With all of the health and environmental impacts of NOx, it’s little wonder that it is being targeted by legislation.
In Europe, maximum allowable NOx emission limits have been set by the European Parliament. However, more stringent emission limits can be determined by each individual member state, as well as local authorities.
Thanks in large part to the EU’s legislative focus, the continent has already seen significant reductions in NOx emissions. According to the European Environment Agency (EEA), NOx emissions were reduced by 44% between 1990 and 2011. Although European nations have made great strides in emission reductions in recent decades, restrictions on emission limits have become increasingly stringent.
An EEA analysis carried out in 2018, concluded that setting strict and realistic emission limits for the energy sector could lead to a 50 to 91% reduction in key pollutant emissions, including NOx, by 2030. To get there, the EU has set NOx emission criteria for both Large Combustion Plants (LCPs) and Medium Combustion Plants (MCPs).

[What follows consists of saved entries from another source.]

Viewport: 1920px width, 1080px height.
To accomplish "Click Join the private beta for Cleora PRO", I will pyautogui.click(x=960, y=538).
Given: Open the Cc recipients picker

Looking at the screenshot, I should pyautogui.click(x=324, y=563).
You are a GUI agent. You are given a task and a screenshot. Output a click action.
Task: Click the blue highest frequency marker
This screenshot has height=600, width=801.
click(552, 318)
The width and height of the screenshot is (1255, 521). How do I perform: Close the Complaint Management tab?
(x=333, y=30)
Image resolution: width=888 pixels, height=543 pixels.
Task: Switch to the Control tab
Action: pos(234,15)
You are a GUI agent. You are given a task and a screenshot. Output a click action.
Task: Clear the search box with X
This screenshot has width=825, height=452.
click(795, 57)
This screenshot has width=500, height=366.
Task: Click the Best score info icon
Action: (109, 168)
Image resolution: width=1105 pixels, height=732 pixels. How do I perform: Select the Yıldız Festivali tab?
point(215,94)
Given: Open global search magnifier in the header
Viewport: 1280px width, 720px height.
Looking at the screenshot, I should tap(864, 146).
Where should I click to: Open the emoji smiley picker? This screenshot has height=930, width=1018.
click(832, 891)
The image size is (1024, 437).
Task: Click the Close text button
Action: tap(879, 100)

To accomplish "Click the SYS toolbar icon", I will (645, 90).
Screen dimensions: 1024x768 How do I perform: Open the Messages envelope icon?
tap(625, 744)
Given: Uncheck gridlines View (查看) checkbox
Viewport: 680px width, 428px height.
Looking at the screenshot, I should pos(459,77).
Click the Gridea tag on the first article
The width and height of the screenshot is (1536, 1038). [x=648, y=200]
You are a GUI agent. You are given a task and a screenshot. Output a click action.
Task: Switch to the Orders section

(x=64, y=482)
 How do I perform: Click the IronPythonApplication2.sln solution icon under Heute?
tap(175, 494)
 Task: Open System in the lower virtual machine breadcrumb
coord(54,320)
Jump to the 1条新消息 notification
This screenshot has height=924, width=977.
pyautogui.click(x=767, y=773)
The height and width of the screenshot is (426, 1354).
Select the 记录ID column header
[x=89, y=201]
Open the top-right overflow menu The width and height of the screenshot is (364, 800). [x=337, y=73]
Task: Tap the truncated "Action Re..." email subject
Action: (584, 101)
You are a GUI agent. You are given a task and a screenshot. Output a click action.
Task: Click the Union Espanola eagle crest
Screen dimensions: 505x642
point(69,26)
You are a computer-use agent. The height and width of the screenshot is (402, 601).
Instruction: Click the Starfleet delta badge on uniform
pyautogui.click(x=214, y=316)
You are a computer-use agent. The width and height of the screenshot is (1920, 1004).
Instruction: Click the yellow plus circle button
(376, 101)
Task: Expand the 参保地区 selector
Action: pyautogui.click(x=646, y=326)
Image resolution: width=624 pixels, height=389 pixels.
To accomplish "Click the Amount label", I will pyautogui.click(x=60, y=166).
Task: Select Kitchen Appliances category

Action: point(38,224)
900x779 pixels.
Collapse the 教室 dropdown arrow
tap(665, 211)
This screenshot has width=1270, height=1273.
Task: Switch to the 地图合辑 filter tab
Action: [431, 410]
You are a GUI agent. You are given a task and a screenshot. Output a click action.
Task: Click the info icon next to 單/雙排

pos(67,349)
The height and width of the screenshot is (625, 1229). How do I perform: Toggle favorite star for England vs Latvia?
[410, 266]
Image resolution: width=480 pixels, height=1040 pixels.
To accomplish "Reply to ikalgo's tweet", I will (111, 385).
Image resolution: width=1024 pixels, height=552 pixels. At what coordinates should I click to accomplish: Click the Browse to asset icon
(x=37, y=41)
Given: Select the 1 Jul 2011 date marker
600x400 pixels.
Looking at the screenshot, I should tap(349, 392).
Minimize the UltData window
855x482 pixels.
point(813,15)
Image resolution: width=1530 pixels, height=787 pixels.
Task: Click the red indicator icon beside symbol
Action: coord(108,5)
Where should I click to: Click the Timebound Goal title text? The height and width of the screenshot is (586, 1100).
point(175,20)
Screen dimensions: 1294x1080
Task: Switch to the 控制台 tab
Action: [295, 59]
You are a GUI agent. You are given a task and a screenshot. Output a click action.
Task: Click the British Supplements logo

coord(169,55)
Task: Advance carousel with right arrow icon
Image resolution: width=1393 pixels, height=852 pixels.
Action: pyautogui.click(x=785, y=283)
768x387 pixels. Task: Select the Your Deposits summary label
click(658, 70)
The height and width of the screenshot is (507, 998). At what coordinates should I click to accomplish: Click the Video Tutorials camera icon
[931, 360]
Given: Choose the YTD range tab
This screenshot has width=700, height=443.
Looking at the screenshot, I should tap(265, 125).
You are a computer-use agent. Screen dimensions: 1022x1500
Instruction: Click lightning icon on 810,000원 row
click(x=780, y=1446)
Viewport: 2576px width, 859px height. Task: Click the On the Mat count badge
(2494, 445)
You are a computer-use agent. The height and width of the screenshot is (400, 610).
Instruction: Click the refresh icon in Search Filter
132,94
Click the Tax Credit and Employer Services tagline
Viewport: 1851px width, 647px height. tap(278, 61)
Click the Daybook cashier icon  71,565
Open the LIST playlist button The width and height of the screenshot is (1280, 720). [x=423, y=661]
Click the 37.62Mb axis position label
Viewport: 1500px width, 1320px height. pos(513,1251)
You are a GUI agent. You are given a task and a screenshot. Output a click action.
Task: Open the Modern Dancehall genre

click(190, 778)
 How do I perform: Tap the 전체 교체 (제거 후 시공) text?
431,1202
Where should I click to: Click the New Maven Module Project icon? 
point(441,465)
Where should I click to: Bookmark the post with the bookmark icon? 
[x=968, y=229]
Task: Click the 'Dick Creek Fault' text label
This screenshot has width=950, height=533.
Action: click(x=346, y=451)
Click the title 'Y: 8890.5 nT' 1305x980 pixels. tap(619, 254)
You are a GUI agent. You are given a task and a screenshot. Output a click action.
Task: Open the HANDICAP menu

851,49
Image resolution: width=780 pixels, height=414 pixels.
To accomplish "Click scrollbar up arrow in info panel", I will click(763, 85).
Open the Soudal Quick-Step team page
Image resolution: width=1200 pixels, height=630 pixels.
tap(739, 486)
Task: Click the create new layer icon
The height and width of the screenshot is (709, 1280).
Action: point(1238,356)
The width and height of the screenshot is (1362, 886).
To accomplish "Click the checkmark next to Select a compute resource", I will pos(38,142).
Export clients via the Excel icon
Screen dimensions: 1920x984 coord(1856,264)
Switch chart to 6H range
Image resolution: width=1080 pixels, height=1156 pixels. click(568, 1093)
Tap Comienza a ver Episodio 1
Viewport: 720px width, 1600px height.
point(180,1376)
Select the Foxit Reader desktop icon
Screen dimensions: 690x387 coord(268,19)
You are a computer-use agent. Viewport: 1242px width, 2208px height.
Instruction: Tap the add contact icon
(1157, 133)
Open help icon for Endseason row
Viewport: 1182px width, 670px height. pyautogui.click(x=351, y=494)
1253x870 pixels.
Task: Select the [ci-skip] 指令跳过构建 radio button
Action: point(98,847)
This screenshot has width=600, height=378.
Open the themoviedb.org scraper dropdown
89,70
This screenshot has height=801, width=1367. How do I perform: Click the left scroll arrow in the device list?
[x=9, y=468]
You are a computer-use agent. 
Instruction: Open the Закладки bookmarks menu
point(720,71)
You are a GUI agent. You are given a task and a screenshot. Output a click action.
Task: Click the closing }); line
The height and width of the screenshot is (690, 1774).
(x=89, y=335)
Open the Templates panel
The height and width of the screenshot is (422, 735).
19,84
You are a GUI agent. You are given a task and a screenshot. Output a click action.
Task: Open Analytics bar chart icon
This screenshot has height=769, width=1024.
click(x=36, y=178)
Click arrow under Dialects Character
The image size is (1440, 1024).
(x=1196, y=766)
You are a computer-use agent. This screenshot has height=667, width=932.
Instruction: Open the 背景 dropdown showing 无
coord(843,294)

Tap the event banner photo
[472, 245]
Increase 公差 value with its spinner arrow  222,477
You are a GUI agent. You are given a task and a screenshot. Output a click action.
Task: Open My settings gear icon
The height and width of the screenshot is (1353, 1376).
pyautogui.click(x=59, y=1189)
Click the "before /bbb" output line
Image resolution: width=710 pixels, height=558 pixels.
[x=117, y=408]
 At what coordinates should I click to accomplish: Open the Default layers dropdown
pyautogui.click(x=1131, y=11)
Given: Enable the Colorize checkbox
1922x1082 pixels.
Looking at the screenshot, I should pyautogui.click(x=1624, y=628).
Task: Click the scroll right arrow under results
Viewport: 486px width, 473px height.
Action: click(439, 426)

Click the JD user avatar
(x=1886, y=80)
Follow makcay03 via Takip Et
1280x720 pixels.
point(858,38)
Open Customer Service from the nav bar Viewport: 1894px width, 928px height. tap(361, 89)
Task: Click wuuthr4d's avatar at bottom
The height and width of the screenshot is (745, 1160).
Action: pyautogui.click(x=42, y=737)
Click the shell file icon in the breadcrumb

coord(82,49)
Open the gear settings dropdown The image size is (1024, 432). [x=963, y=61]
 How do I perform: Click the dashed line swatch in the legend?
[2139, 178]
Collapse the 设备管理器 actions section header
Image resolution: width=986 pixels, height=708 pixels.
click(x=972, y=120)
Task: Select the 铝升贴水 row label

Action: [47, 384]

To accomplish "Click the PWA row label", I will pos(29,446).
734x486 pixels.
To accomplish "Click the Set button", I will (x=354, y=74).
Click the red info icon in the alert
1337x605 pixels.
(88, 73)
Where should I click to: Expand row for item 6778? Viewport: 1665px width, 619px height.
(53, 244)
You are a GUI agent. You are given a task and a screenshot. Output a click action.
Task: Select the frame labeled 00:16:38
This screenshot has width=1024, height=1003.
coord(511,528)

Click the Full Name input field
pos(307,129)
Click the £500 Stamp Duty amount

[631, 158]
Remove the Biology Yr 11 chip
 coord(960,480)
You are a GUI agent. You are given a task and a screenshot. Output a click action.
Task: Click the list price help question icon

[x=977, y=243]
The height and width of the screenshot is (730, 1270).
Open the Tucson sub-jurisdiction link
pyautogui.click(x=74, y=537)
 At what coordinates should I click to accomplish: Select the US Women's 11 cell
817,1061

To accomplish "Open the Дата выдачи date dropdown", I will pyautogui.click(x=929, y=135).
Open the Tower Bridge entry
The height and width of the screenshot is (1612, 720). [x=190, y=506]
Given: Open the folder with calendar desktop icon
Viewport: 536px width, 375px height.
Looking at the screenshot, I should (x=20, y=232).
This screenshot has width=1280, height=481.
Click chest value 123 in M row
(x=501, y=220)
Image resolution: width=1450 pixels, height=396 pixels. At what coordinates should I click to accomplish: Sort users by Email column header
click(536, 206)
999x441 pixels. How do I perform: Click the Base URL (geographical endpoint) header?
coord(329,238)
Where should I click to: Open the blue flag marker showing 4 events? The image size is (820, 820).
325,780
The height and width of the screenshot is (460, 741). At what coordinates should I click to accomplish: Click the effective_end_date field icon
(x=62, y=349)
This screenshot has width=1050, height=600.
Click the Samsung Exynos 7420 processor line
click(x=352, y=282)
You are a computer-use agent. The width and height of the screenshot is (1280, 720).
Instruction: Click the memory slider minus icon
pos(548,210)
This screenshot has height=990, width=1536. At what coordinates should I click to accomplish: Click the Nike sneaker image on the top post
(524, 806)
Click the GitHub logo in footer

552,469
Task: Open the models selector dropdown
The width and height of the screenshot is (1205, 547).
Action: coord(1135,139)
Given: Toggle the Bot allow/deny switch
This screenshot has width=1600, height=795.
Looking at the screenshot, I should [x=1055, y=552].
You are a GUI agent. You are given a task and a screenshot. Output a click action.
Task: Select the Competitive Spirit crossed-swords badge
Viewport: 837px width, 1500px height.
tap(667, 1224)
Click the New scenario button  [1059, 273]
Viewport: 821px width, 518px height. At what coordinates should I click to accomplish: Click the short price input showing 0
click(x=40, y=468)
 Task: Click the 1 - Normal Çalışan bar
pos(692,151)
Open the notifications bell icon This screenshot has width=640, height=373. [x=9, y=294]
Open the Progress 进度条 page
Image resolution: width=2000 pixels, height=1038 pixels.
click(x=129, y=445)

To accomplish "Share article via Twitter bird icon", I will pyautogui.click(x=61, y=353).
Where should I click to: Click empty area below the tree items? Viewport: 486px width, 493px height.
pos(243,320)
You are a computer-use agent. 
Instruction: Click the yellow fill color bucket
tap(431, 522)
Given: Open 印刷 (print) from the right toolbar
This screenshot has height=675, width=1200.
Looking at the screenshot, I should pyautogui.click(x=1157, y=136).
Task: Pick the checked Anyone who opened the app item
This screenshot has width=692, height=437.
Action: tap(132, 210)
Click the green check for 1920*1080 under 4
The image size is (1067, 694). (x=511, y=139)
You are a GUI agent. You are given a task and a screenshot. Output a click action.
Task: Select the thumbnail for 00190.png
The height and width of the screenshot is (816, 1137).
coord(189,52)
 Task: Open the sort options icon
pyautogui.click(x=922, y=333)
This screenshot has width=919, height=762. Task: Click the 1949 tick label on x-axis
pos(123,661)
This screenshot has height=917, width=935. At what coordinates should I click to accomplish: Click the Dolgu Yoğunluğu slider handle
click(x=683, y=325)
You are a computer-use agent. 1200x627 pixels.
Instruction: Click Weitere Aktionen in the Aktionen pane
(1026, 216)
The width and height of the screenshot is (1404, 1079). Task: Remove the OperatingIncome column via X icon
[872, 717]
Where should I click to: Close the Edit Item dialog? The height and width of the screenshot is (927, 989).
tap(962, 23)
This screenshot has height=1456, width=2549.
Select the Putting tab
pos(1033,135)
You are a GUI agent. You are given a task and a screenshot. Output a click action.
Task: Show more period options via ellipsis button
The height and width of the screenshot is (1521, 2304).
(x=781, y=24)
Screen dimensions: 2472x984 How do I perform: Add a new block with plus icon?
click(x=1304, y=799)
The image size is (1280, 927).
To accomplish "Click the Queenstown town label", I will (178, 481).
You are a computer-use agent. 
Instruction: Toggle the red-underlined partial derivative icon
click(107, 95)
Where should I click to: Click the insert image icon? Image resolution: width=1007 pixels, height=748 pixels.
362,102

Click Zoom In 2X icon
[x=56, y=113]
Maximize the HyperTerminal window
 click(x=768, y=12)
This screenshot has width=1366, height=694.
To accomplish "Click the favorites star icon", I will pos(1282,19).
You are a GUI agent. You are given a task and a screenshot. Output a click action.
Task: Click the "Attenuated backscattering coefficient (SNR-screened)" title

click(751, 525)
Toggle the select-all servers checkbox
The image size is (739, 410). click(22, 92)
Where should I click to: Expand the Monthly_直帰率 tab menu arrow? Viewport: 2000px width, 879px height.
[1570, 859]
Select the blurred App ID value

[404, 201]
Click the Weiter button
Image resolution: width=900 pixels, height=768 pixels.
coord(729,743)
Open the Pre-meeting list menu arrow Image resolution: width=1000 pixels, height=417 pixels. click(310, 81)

Since 2011, the Industrial Emissions Directive (IED) has set maximum emission limit values for LCPs (≥ 50 MWth), as well as waste incineration (WI) and co-incineration plants. The IED states that sites have to use Best Available Techniques (BAT) in order to be granted environmental permits. Local authorities have to set emission limit values in the environmental permits for specific sites so that the actual emissions do not exceed the BAT associated emission levels (BAT-AEL) as specified in the BAT conclusions (BATC) for LCP and WI (BATC LCP and BATC WI).
Medium combustion plants (MCP), which have a thermal input between 1 and 50 MWth, are regulated by separate legislation that sets EU-wide emission limit values for NOx, sulphur dioxide (SO2) and dust.